アートフロントギャラリーでの個展は、今回で2度目となる本展では、鏡の作品からガラスを黒くした鏡としての作品へと展開しています。
黒は見る側や周りのものをよく映しこむ色として、去年の展覧会でも椛田作品に登場していました。


- 何故鏡を黒で表現するのでしょうか?
「黒は有の色です。掴めないけれど、そこに何かがある。そういう色です。絵を見る人の想像力を掻き立てる、最高の色だと思います。」

- 何故鏡など人が映りこむということに着目しているのですか?
「いえ。ボールペンの作品も鏡だったのです。ボールペンで紙を塗りつぶすと、塗りつぶされた部分が光を反射します。16歳で初めて画面をボールペンの線で埋めた時、画面はまるで金属のように鈍く光っていました。ルーツをたどれば、これが鏡作品のきっかけということになるでしょうか。
鏡というのは、光の反射によって対象を映しだします。そして、ボールペンの黒インクは金属を多く含むため鏡と同じ反射の効果が得られます。線の状態ではわかりにくいですが、描画面が過剰になると、描いている自分自身や観客を映しだすようになります。
 人間は光によってものを見ますから、光を全反射する鏡は視覚を広げる便利な道具にもなるのと同時に既知の世界を歪ませる恐ろしい存在でもあります。私は、絵画はそれにとても近いものだと考えます。」

本展では黒いボールペンでぬりつぶすことによって見る側が作品に写りこみ、その表面にアクリルを貼ることによってより人や周りの風景が反射され、鏡のような効果を生み出しています。

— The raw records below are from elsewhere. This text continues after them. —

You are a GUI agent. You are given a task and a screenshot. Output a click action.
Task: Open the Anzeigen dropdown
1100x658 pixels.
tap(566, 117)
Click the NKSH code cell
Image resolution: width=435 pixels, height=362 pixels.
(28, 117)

体が入り込む位の適度なサイズの作品は、閉じ込められている、のぞきこむような感覚にさせます。
また、空間をうめつくすほどの大きなインスタレーションは、作品に入り込めるような、作品を体験できるような作りになっています。

- 大型インスタレーション作品には今回の新素材として反射するテープが使われていますね?
「はい。ボールペンの線が、絵具を触っていた指が、今回テープというさらに大きな単位で現れました。線を使って描画することではボールペンもテープも変わりはありませんが、テープは空間に張られるという部分で大きく異なります。画面の上を行き来していた線が空間に飛び出し、様々な角度で反射します。今回のインスタレーションで初めてチャレンジしました。この鏡面テープを使った空間への試みは、今後も展開させていく予定です。」


姉妹展ではボールペン作品、去年の個展では鏡、そして今年は黒いガラスと反射するテープへと表現に合わせた素材の変化がみられます。試行錯誤しながら、失敗しながらも新しい表現へと挑む椛田さん。今後のさらなる展開が楽しみです。



ギャラリースペースの他に別室にて、初期のめずらしいボールペン作品もご覧いただけます。ギャラリースタッフにお声をかけていただきますとご案内致します。